Ainsi allaient les choses quand il faisait beau et que je n’étais pas fatigué outre mesure. Dans ce dernier cas, véritable somnambule, je me traînais sans trêve pendant mes deux heures, certain que si je m’asseyais une minute, j’allais m’endormir et peut-être me laisser surprendre par le capitaine ou le second qui auraient eu grandement raison alors de m’administrer une verte correction. Car ces veilles, elles sont loin d’être superflues à bord d’un navire mouillé en plein Océan, et sur le passage même de la plupart des transatlantiques anglais, suédois, norvégiens, allemands, français et américains, sans compter les navires à voiles plus nombreux encore, qui passent aussi sur le Grand Banc. Aussi les abordages sont-ils nombreux chaque année dans ces parages[1]. Il y a un danger extrême à s’endormir même

  1. Il ne se passe guère d’années, en effet, où l’on n’ait à enregistrer quelques pertes de bateaux de pêche coulés de cette façon.
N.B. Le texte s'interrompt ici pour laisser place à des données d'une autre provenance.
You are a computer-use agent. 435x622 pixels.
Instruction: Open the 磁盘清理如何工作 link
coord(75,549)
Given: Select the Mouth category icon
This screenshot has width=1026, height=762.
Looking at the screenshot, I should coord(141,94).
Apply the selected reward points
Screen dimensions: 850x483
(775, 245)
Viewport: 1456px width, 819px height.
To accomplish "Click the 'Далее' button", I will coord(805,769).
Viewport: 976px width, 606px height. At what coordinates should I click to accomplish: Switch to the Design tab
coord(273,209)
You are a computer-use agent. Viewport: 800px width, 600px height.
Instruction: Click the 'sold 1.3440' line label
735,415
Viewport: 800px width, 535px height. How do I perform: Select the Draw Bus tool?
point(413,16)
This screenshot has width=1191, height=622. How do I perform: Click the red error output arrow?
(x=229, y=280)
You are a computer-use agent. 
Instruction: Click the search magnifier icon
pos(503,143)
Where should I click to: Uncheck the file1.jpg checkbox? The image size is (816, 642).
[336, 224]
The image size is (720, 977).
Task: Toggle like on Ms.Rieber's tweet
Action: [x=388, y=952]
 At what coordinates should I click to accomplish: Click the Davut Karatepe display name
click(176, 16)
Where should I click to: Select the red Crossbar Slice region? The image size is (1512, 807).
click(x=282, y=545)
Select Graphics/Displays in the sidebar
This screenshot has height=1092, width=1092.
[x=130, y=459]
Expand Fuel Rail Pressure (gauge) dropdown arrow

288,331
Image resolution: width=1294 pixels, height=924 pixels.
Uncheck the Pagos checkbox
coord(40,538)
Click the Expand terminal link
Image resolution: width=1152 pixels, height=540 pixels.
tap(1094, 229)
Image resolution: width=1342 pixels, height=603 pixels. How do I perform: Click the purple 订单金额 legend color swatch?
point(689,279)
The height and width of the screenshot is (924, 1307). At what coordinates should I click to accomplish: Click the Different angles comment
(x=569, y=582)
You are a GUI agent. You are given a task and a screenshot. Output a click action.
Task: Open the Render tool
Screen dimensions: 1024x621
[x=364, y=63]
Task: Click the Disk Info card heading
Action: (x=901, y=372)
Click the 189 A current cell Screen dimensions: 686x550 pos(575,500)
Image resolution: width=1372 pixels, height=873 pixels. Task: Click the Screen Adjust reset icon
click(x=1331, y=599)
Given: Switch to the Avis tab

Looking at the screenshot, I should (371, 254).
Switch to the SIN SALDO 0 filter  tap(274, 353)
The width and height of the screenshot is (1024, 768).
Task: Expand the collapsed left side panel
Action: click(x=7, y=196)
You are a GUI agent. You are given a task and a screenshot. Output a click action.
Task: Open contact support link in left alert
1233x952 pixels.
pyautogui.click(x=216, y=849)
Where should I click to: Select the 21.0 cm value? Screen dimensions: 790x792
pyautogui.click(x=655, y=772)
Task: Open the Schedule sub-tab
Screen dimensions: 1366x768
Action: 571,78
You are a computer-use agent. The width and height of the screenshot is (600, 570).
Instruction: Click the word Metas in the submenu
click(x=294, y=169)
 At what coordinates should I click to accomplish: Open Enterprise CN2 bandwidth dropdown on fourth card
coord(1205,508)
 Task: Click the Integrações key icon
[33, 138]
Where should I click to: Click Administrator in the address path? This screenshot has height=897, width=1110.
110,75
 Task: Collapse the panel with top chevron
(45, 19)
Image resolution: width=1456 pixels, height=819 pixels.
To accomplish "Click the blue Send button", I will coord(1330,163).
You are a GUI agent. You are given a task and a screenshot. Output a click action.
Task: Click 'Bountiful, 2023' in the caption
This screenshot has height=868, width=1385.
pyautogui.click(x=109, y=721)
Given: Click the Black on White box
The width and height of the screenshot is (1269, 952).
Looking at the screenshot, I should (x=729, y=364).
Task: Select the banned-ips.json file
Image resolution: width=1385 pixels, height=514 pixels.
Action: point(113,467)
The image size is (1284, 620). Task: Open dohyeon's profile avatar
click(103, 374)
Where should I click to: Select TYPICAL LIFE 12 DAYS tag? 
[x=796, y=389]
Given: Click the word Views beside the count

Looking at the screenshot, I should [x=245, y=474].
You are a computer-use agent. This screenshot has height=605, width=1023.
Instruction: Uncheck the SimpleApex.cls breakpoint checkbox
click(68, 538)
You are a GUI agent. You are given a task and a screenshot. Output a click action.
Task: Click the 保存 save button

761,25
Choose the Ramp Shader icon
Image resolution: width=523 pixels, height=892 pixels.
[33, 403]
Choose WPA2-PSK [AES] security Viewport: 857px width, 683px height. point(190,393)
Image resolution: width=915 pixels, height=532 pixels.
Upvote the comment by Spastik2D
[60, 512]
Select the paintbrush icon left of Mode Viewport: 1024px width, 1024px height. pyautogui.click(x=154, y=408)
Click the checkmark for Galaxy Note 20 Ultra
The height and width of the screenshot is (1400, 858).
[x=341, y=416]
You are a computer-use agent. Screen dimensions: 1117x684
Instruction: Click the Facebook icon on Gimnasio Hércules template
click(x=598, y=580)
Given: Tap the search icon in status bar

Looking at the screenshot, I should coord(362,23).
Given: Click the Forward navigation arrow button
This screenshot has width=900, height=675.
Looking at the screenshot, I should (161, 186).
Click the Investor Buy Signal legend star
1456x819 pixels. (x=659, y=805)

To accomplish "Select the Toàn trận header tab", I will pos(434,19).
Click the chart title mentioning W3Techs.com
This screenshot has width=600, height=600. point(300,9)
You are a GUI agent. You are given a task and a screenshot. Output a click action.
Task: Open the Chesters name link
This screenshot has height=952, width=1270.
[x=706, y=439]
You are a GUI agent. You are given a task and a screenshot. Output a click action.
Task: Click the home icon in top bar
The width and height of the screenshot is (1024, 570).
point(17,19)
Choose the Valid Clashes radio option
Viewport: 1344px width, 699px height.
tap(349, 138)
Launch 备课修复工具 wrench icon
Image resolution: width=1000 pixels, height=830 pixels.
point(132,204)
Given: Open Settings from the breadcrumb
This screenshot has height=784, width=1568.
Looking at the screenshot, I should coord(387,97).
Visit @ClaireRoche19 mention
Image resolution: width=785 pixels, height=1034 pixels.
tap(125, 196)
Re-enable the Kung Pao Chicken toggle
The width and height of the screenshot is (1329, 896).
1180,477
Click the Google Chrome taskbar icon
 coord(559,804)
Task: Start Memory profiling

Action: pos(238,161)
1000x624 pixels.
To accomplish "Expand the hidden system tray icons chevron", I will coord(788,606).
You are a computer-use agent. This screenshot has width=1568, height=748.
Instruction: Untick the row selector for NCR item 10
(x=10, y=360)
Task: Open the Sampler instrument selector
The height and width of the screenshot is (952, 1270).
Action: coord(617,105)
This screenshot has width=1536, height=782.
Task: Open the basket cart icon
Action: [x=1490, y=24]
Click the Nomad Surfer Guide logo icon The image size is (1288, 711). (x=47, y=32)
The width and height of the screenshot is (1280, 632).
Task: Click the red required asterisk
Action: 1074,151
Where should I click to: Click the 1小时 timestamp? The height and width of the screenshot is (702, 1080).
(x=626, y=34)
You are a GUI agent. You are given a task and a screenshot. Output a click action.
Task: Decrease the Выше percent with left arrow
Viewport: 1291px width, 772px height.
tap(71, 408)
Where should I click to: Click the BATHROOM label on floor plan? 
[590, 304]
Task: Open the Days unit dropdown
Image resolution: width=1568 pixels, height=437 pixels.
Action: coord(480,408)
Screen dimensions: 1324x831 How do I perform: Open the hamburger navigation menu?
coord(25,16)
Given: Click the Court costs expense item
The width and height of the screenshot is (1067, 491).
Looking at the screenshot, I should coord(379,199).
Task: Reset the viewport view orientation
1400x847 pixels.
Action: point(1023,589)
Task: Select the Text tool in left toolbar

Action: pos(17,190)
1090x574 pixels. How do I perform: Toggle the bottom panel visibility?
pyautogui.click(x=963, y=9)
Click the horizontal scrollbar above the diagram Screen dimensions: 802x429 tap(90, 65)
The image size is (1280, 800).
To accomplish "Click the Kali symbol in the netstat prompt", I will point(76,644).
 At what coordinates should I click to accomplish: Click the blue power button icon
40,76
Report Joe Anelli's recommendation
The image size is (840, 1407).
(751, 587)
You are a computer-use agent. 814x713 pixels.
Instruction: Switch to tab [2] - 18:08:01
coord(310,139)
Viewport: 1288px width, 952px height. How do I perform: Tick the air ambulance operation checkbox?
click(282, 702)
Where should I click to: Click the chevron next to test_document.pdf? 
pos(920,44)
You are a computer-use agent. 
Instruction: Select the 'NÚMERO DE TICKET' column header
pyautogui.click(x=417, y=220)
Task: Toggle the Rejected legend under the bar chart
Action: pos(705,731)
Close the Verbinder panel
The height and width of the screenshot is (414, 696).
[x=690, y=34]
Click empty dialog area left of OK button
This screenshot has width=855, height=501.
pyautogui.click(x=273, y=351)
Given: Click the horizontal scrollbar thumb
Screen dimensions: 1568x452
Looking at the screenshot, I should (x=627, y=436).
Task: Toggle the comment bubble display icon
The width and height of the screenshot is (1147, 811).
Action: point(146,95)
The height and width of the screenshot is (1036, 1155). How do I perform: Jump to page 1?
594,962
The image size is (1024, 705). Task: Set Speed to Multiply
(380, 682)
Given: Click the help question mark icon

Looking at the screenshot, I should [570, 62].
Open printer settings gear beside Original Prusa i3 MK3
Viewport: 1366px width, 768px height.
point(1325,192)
Les règlements internationaux ordonnent bien de ne marcher sous la brume qu’avec des vitesses données (huit ou dix nœuds, si je ne me trompe) ; mais allez les faire observer à des commandants de paquebots construits pour filer de quinze à vingt nœuds, commandants qui reçoivent des primes quand ils arrivent au terme de leur voyage avant le jour marqué, et des amendes lorsqu’ils sont en retard. — Il y aura des abordages sur le Banc tant qu’on n’aura pas prescrit aux navires de marche un itinéraire qui les éloigne des lieux de pêche.